Note- even if you have a bad review or opinion of something I want to hear about that too, I also want to know what to avoid.

Thanks


----------



## LadyFlynt (Mar 6, 2009)

Pantry. I'm obsessed with an organised pantry and spice cabinet (though my family does a good job of disorganising both). My job growing up was to manage the basement pantry and freezers.


----------



## Laura (Mar 6, 2009)

Congratulations on your pregnancy!

What LadyFlynt said. I'm pretty sure that reorganizing a pantry or closet (pulling everything out, vacuuming, and putting it back in in a more orderly manner) produces an amount of endorphins comparable to those in a runner's brain after his race.  Maybe I exaggerate, but only slightly. And it's more productive. 

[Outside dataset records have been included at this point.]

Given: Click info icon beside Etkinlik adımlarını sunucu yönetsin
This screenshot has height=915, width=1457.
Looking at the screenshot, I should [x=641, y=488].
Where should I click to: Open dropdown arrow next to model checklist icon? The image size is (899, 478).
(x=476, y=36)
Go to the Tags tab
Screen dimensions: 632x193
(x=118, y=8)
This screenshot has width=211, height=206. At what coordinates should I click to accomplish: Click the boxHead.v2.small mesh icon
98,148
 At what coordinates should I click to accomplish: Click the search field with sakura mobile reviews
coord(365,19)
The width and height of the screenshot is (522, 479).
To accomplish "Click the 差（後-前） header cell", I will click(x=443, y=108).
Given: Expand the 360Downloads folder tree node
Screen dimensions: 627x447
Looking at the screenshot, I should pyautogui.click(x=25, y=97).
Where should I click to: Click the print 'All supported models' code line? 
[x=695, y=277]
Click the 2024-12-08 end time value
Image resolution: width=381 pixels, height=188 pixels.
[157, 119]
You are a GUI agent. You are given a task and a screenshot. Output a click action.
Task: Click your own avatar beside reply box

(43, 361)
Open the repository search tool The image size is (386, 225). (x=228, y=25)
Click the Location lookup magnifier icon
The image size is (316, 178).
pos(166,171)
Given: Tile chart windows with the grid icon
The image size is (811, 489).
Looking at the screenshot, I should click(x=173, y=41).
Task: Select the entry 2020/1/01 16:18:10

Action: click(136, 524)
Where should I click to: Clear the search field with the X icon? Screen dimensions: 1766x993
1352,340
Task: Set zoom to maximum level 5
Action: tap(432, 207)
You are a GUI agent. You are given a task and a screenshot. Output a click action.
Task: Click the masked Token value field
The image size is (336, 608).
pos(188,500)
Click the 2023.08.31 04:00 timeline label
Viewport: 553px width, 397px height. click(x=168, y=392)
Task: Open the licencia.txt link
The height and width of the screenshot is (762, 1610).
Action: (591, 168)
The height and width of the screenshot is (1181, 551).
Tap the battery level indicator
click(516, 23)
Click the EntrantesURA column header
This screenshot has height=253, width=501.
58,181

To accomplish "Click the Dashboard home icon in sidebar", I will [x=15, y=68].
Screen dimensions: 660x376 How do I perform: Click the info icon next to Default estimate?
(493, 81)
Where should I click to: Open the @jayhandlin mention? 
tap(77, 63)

I found and bookmarked this site a while back: it's all about cloth diapers!


----------



## QueenEsther (Mar 6, 2009)

Oooo, the pantry is a good one!

Thanks for the website, Laura, I just bookmarked it.


----------



## LadyFlynt (Mar 6, 2009)

The Diaper Pin is probably THE BEST resource for finding out about CDing. With my older children, I only knew of flats, prefolds, rubber pants, and thought bleach was a "good thing". With the last couple, I got an entire re-education on the subject!

-----Added 3/6/2009 at 06:08:49 EST-----

Coat closet. A tub for hats, a tub for scarves, a tub for mittens/gloves, and each pair of shoes has it own box marked (A's Dress Shoes, P's Tennis Shoes, etc...we limit to Dress, Tennis and/or Boots, Sandles, Slippers...you don't want to drown in shoes!).

Creative/school shelves/closet. Again: TUBS. Pencil boxes are organised as Markers, Adhesives, Glue, Erasers/Sharpeners, Crayons, Pencils, Permanent Markers, Highlighters, Pens, Counting Bears, Cuisanaire Rods, etc. You probably won't have this much to worry about right away, but boy, planning can make things easier from the start! Because they grow QUICKLY! Larger tubs for larger amounts or larger things: Flash cards, puzzles, cars, legos, games, etc.

Pictures and cards: save your sanity and don't even think you will actually get them all scrapbooked. Photoboxes work just fine.


----------



## QueenEsther (Mar 6, 2009)

Also, if you know of uses for ordinary household things like Baking Soda and all the cool ways you can use it, that would be nice too. 

Thanks


----------



## LadyFlynt (Mar 6, 2009)

I'll list what mine has in it in a bit 

One thing though, as I'm putting away pantry items tonight, is that I have pantry list where I keep track of what I have.


----------